## THE TASK
Write the records out once more. Leave each line exactly as given.

Stored data:

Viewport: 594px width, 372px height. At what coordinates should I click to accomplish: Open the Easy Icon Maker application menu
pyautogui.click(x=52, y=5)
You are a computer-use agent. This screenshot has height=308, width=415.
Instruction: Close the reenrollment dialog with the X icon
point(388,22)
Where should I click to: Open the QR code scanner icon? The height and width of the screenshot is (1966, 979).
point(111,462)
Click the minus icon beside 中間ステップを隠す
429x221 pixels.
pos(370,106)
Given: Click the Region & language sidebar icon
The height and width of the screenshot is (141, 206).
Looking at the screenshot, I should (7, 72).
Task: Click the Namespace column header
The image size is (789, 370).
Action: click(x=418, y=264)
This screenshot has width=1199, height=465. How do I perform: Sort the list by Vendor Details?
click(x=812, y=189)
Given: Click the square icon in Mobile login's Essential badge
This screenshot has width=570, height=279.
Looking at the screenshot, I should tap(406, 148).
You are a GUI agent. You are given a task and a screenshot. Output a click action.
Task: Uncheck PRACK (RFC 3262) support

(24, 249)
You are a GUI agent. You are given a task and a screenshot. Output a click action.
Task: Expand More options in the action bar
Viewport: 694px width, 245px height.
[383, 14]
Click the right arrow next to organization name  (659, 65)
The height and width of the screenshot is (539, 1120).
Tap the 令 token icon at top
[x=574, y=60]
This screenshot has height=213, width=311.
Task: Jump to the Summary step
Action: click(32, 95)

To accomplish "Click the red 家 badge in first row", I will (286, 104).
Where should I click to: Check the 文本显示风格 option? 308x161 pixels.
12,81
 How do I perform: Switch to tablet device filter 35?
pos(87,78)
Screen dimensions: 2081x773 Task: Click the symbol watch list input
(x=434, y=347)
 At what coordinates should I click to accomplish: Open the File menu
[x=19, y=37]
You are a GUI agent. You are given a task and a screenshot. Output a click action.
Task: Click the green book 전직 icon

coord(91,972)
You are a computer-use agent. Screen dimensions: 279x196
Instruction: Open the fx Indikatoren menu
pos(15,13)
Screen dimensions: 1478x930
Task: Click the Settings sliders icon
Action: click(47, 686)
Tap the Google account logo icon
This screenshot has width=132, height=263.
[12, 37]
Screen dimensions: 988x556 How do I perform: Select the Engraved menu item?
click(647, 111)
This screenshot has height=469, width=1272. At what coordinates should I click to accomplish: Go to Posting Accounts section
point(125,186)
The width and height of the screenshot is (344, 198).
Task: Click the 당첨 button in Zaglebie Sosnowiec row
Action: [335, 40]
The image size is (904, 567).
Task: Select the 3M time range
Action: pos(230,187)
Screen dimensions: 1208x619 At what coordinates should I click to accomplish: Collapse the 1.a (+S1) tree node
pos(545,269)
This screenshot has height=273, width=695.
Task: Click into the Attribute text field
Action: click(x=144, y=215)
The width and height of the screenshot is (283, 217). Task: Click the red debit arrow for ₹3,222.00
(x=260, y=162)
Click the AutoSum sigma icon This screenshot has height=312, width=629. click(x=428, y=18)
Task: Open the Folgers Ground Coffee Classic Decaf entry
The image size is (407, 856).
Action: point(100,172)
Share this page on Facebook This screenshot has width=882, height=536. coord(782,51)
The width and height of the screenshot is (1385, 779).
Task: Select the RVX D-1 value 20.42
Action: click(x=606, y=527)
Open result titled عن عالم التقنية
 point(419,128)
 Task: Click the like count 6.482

## RESPONSE
Viewport: 594px width, 372px height. At what coordinates should I click to accomplish: Open the Easy Icon Maker application menu
pyautogui.click(x=52, y=5)
You are a computer-use agent. This screenshot has height=308, width=415.
Instruction: Close the reenrollment dialog with the X icon
point(388,22)
Where should I click to: Open the QR code scanner icon? The height and width of the screenshot is (1966, 979).
point(111,462)
Click the minus icon beside 中間ステップを隠す
429x221 pixels.
pos(370,106)
Given: Click the Region & language sidebar icon
The height and width of the screenshot is (141, 206).
Looking at the screenshot, I should (7, 72).
Task: Click the Namespace column header
The image size is (789, 370).
Action: click(x=418, y=264)
This screenshot has width=1199, height=465. How do I perform: Sort the list by Vendor Details?
click(x=812, y=189)
Given: Click the square icon in Mobile login's Essential badge
This screenshot has width=570, height=279.
Looking at the screenshot, I should tap(406, 148).
You are a GUI agent. You are given a task and a screenshot. Output a click action.
Task: Uncheck PRACK (RFC 3262) support

(24, 249)
You are a GUI agent. You are given a task and a screenshot. Output a click action.
Task: Expand More options in the action bar
Viewport: 694px width, 245px height.
[383, 14]
Click the right arrow next to organization name  (659, 65)
The height and width of the screenshot is (539, 1120).
Tap the 令 token icon at top
[x=574, y=60]
This screenshot has height=213, width=311.
Task: Jump to the Summary step
Action: click(32, 95)

To accomplish "Click the red 家 badge in first row", I will (286, 104).
Where should I click to: Check the 文本显示风格 option? 308x161 pixels.
12,81
 How do I perform: Switch to tablet device filter 35?
pos(87,78)
Screen dimensions: 2081x773 Task: Click the symbol watch list input
(x=434, y=347)
 At what coordinates should I click to accomplish: Open the File menu
[x=19, y=37]
You are a GUI agent. You are given a task and a screenshot. Output a click action.
Task: Click the green book 전직 icon

coord(91,972)
You are a computer-use agent. Screen dimensions: 279x196
Instruction: Open the fx Indikatoren menu
pos(15,13)
Screen dimensions: 1478x930
Task: Click the Settings sliders icon
Action: click(47, 686)
Tap the Google account logo icon
This screenshot has width=132, height=263.
[12, 37]
Screen dimensions: 988x556 How do I perform: Select the Engraved menu item?
click(647, 111)
This screenshot has height=469, width=1272. At what coordinates should I click to accomplish: Go to Posting Accounts section
point(125,186)
The width and height of the screenshot is (344, 198).
Task: Click the 당첨 button in Zaglebie Sosnowiec row
Action: [335, 40]
The image size is (904, 567).
Task: Select the 3M time range
Action: pos(230,187)
Screen dimensions: 1208x619 At what coordinates should I click to accomplish: Collapse the 1.a (+S1) tree node
pos(545,269)
This screenshot has height=273, width=695.
Task: Click into the Attribute text field
Action: click(x=144, y=215)
The width and height of the screenshot is (283, 217). Task: Click the red debit arrow for ₹3,222.00
(x=260, y=162)
Click the AutoSum sigma icon This screenshot has height=312, width=629. click(x=428, y=18)
Task: Open the Folgers Ground Coffee Classic Decaf entry
The image size is (407, 856).
Action: point(100,172)
Share this page on Facebook This screenshot has width=882, height=536. coord(782,51)
The width and height of the screenshot is (1385, 779).
Task: Select the RVX D-1 value 20.42
Action: click(x=606, y=527)
Open result titled عن عالم التقنية
 point(419,128)
 Task: Click the like count 6.482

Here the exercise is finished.